— Start —

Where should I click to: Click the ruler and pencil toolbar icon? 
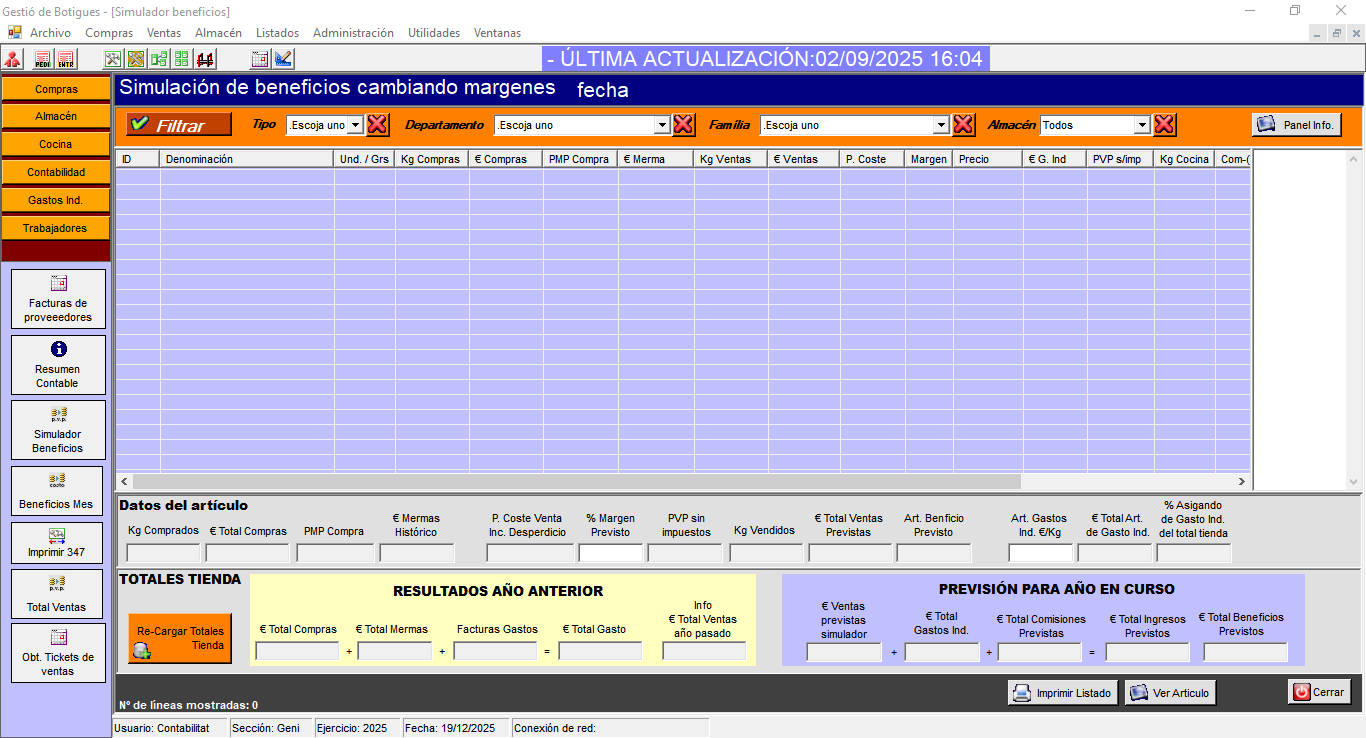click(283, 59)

— End —
— Start —

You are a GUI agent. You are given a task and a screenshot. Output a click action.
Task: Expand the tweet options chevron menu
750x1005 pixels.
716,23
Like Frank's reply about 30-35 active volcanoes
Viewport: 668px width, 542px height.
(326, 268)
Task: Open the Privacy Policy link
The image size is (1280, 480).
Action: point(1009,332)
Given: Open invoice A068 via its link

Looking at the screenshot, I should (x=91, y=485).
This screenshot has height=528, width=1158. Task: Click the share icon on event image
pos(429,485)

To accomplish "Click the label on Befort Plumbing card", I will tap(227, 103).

— End —
— Start —

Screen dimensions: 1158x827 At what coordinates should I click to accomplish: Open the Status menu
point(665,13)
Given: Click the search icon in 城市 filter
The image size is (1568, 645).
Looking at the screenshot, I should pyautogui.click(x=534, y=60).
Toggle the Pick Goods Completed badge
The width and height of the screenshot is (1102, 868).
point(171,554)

— End —

• **TASK TO CARRY OUT**
Please give everything from the line containing "Where should I" down to the line containing "click(283, 59)" as a two-column CSV with the headers instruction and action, one row per entry. Put each entry's text and its answer in a single quoted field apiece, with line breaks turned into spaces, and leave the pictures out.

• **WRITTEN SOLUTION**
instruction,action
"Where should I click to: Click the ruler and pencil toolbar icon?","click(283, 59)"